■ **Your assignment**
Copy out each line from the start of the material below until the line with "Viewport: 882px width, 412px height.", that line included.

■ **Extracted information**
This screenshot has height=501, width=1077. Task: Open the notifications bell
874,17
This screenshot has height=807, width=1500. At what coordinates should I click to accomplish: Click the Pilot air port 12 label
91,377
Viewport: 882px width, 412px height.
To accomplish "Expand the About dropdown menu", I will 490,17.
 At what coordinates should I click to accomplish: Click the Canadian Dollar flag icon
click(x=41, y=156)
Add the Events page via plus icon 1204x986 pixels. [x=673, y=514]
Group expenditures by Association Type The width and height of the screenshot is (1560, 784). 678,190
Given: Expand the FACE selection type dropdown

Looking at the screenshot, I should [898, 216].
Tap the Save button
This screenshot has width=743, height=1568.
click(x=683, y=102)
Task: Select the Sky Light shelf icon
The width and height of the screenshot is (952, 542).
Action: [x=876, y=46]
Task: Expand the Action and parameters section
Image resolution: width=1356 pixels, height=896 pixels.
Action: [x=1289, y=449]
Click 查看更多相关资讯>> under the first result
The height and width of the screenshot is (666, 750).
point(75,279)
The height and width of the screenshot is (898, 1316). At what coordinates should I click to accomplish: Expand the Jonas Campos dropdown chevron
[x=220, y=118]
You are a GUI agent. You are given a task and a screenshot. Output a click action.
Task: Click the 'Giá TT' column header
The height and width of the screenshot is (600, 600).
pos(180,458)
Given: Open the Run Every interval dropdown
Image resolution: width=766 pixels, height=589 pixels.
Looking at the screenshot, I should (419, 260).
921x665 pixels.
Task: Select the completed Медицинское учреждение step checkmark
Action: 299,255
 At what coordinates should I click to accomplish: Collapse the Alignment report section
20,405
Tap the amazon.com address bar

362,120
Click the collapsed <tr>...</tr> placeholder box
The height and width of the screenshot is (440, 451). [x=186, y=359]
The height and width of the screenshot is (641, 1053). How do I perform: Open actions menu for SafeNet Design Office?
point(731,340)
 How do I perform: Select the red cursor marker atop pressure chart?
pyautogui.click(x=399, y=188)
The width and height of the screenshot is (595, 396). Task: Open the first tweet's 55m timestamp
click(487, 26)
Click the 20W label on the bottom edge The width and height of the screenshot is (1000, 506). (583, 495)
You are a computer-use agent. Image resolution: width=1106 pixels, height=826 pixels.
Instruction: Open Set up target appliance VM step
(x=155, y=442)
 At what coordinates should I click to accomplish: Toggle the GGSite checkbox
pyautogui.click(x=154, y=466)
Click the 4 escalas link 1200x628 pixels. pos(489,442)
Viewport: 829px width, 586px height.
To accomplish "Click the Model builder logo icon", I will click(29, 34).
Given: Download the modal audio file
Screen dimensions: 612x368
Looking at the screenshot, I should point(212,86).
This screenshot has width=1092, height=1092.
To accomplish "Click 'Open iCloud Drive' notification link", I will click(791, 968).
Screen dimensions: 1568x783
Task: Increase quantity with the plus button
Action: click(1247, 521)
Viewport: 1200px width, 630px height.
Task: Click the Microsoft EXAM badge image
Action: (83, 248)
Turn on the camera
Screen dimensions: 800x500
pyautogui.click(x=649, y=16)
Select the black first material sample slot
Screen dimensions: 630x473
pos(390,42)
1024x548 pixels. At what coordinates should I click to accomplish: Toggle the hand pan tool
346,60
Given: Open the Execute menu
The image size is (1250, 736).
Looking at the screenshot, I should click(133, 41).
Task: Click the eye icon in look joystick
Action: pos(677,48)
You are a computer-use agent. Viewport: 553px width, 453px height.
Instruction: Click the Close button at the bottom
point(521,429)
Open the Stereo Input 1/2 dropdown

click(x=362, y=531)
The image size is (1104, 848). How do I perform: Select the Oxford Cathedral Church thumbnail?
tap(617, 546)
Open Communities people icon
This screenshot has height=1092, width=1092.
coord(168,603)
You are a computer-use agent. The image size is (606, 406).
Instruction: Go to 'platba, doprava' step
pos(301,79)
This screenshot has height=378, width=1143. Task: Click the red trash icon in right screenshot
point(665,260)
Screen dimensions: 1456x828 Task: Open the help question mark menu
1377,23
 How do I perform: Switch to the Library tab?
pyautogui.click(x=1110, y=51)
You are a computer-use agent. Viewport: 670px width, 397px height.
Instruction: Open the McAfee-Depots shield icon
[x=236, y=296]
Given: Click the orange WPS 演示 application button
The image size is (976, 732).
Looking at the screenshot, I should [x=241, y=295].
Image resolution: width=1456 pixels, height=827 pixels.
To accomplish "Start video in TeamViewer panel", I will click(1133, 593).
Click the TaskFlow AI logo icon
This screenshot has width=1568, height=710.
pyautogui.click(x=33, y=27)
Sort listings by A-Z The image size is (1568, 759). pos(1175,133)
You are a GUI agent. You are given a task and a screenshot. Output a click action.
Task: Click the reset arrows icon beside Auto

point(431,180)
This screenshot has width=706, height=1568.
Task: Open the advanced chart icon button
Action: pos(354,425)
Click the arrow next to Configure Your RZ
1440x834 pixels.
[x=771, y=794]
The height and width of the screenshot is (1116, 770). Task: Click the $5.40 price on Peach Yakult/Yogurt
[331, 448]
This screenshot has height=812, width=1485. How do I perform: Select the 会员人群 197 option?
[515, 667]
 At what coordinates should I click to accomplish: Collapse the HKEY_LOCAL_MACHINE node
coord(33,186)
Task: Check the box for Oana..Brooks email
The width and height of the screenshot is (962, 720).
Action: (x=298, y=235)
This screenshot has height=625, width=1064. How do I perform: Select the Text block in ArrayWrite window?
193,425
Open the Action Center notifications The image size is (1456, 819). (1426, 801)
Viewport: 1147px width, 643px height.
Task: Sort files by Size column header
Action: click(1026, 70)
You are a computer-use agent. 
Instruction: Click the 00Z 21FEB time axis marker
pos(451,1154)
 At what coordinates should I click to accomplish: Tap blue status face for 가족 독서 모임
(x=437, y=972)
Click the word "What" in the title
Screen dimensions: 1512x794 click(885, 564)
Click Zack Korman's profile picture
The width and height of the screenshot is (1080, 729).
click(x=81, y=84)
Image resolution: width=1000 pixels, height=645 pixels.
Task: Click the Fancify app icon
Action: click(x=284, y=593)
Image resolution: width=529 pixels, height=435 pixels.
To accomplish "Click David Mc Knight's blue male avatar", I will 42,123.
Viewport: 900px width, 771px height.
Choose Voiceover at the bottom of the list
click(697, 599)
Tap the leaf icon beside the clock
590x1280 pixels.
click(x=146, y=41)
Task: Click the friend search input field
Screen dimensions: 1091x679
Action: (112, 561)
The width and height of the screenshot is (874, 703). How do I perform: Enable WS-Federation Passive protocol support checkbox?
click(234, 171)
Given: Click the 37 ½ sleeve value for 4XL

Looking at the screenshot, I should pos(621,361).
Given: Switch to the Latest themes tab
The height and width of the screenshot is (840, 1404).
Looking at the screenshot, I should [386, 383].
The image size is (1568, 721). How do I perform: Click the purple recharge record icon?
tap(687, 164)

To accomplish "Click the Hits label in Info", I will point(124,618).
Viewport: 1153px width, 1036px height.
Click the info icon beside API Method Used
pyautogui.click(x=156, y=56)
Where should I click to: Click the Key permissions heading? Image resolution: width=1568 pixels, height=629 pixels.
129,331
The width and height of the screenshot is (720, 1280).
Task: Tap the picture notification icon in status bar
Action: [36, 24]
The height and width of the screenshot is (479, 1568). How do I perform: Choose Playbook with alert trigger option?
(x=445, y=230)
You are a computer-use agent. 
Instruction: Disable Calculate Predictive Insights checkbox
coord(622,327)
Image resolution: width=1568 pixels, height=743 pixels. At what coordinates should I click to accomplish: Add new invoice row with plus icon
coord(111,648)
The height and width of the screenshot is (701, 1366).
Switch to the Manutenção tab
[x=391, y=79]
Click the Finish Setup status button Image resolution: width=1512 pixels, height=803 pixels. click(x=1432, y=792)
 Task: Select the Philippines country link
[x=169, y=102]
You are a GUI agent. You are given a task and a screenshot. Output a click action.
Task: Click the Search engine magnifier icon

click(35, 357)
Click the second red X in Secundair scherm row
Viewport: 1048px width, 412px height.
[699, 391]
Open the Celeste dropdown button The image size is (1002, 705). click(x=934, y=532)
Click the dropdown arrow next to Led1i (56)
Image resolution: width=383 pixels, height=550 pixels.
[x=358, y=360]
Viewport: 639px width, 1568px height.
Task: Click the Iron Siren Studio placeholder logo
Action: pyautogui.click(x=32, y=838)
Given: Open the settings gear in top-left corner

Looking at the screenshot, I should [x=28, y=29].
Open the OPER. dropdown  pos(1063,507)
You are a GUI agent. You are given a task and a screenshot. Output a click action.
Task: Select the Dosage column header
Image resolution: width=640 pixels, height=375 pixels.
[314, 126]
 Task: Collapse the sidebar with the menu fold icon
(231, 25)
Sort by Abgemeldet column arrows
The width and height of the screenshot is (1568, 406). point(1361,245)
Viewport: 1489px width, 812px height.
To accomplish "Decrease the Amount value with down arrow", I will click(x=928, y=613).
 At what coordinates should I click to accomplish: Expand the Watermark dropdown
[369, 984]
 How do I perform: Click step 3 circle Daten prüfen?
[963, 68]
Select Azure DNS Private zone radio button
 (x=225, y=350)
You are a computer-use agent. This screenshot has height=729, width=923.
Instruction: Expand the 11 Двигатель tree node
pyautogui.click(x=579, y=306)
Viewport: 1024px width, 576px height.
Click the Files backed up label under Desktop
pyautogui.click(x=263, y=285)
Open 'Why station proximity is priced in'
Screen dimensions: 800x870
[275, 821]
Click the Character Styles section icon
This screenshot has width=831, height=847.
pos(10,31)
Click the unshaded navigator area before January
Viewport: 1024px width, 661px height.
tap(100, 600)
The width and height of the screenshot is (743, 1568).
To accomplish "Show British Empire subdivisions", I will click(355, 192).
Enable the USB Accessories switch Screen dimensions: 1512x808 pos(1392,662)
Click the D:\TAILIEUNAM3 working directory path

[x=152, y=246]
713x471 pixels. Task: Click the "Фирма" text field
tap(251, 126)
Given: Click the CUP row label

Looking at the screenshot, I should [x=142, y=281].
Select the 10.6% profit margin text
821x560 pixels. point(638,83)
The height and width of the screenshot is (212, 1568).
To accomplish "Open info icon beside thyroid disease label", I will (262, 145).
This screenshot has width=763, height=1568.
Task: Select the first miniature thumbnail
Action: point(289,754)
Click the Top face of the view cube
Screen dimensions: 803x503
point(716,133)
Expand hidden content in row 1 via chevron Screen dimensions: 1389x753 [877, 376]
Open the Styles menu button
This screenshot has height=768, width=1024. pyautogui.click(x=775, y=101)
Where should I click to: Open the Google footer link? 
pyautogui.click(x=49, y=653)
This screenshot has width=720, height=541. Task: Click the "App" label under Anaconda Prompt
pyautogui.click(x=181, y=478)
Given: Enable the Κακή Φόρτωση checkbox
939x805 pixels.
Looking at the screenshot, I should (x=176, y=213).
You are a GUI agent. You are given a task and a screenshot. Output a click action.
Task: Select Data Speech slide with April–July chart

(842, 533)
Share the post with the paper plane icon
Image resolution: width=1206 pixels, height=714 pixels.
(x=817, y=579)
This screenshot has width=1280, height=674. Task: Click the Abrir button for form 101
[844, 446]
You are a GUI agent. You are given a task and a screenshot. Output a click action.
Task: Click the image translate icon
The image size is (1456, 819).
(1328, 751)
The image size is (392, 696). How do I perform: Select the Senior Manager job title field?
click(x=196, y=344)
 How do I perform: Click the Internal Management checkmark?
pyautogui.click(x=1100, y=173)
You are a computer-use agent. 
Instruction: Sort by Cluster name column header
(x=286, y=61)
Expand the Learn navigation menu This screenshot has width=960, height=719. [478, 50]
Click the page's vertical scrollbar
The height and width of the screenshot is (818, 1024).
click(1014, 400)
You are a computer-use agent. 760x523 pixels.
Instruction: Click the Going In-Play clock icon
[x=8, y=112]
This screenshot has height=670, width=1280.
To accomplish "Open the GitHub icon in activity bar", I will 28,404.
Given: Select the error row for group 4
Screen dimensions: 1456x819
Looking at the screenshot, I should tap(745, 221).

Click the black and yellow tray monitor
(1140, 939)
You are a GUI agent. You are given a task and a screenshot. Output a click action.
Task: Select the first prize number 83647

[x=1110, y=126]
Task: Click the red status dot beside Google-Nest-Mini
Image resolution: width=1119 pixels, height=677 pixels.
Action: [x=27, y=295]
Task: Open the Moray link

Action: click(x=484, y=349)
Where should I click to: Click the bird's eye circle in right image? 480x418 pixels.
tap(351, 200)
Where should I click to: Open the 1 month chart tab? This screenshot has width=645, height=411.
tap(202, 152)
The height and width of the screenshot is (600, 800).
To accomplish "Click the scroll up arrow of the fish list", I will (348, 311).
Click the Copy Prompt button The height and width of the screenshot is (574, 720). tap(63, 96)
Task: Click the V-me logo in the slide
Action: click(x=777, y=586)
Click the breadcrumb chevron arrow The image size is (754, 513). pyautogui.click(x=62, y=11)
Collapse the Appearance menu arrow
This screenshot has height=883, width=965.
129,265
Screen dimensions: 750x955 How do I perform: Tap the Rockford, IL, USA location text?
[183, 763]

■ **Response**
This screenshot has height=501, width=1077. Task: Open the notifications bell
874,17
This screenshot has height=807, width=1500. At what coordinates should I click to accomplish: Click the Pilot air port 12 label
91,377
Viewport: 882px width, 412px height.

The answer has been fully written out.